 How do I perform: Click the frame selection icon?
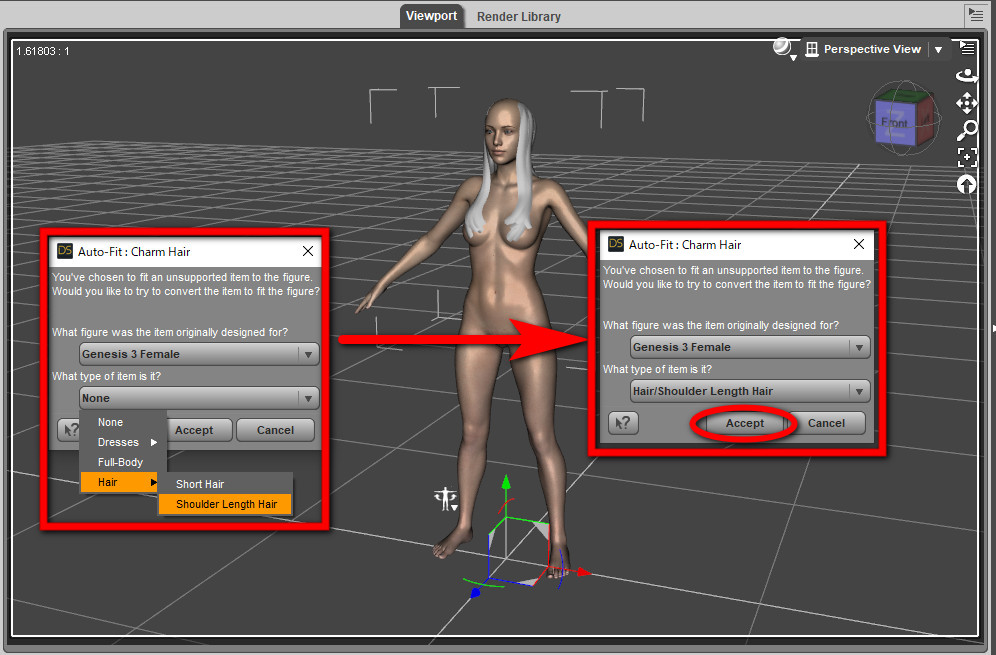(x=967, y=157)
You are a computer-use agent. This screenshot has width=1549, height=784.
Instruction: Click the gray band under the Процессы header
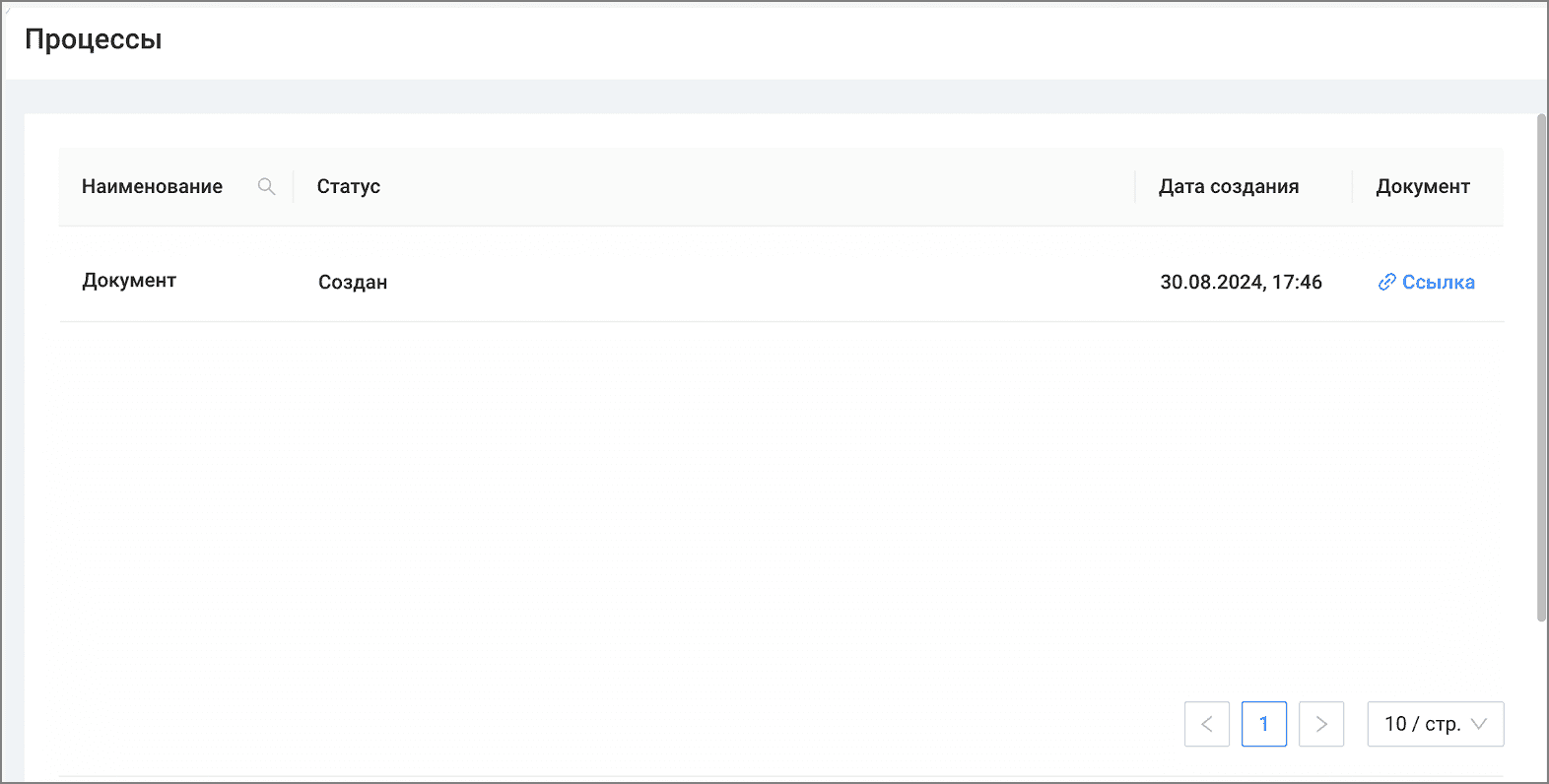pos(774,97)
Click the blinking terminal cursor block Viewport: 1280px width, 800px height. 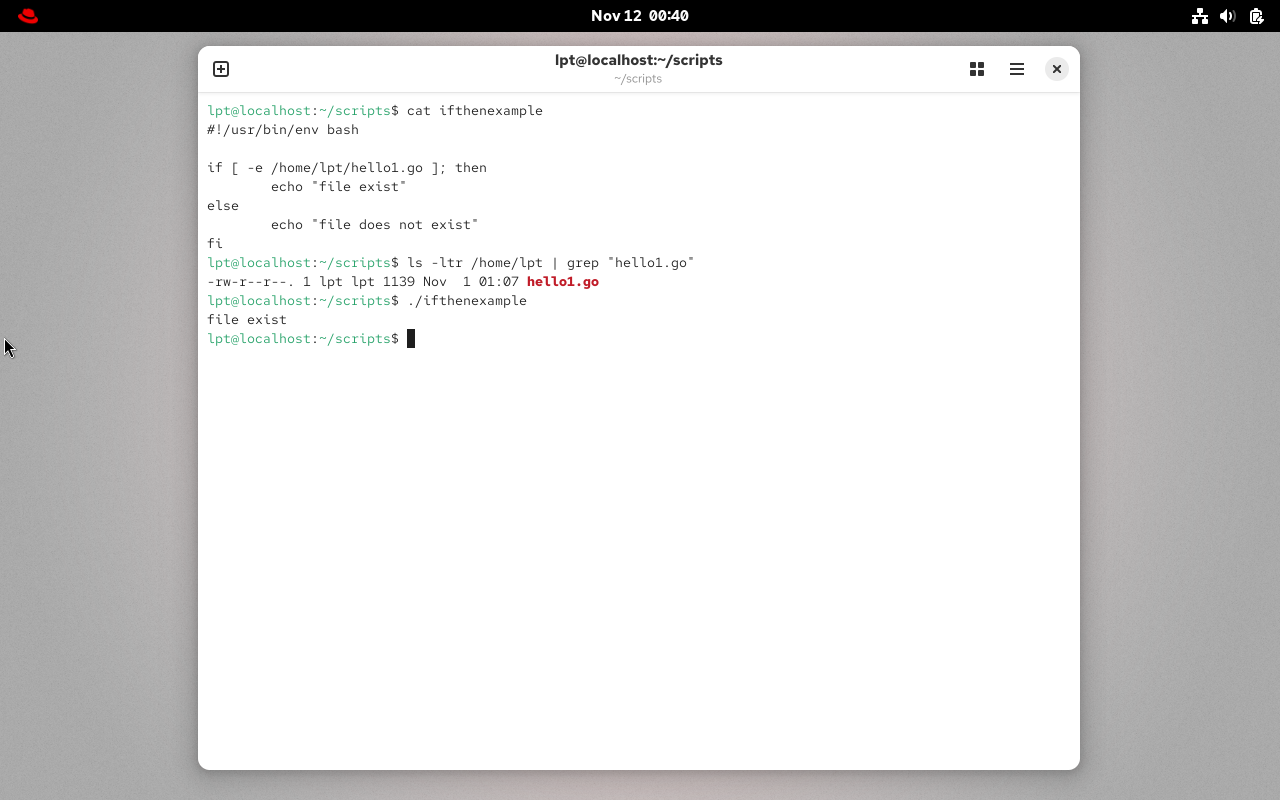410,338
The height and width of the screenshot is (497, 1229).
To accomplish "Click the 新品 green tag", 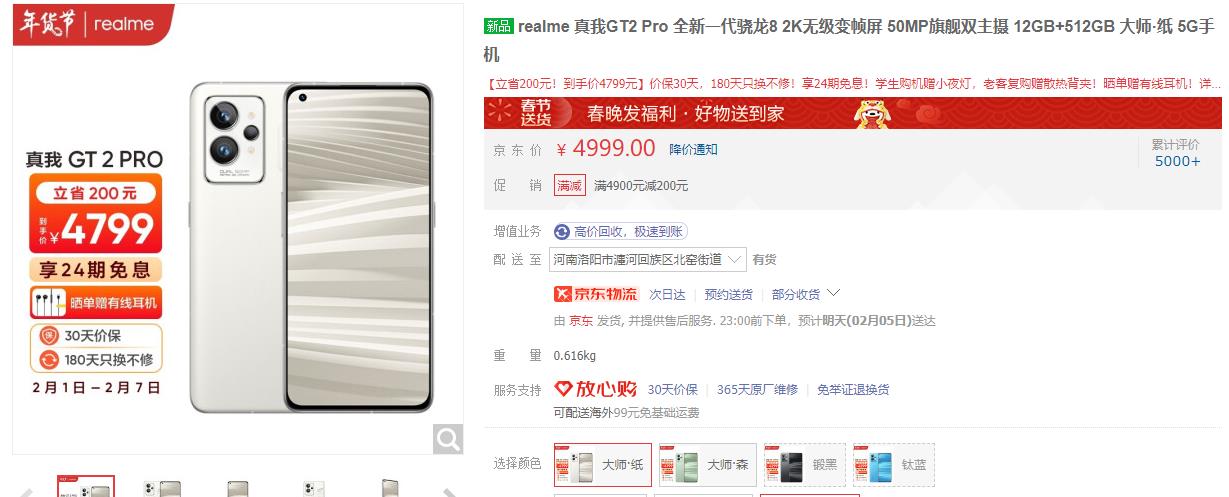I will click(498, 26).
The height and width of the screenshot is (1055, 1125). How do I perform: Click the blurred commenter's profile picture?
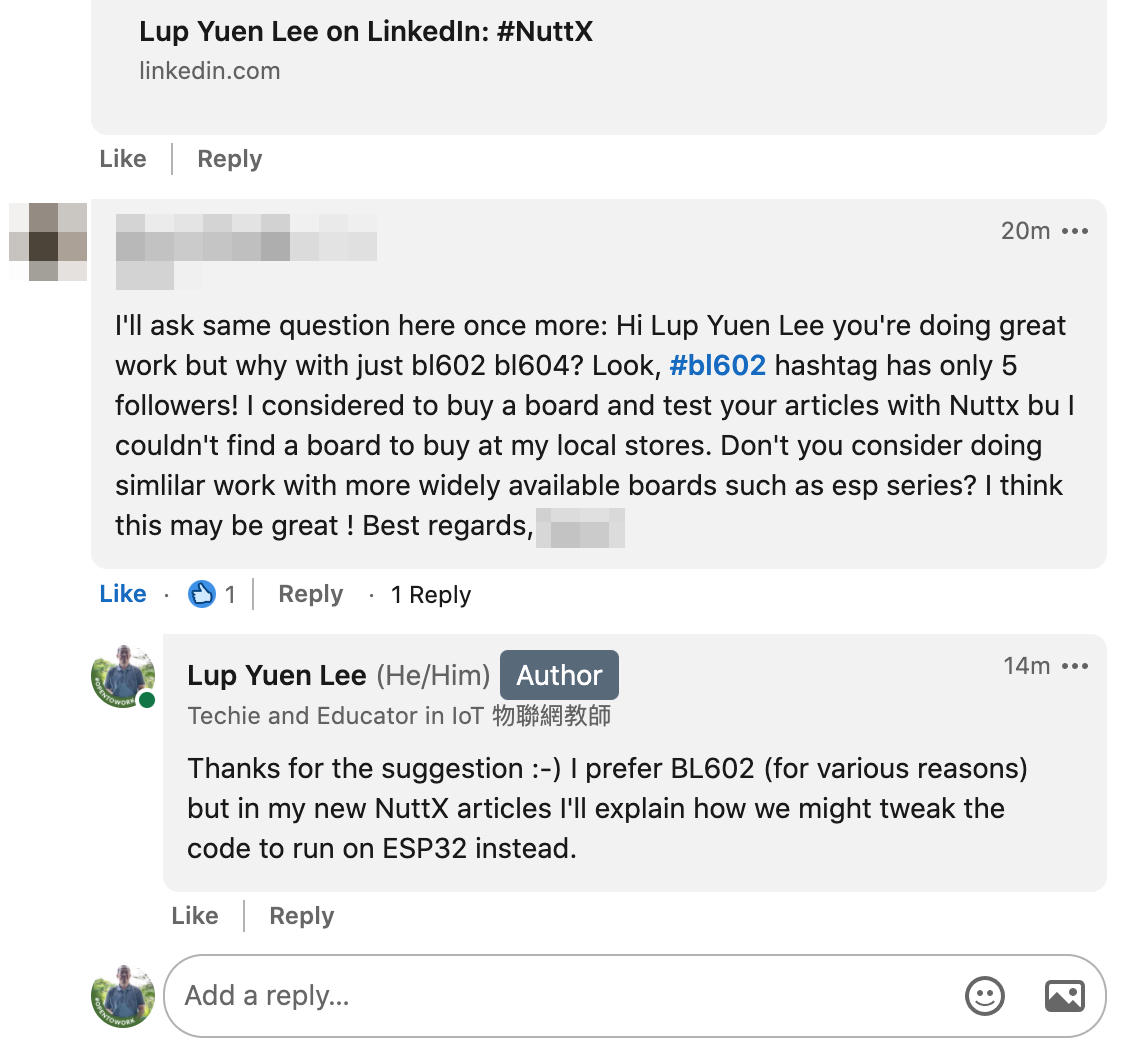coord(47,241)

Task to carry out: In the answer, include exactly the lines from the one containing "The height and width of the screenshot is (1055, 1125)." through the end of the records above and no pictures at all.

Task response:
The height and width of the screenshot is (1055, 1125). How do I perform: Click the blurred commenter's profile picture?
coord(47,241)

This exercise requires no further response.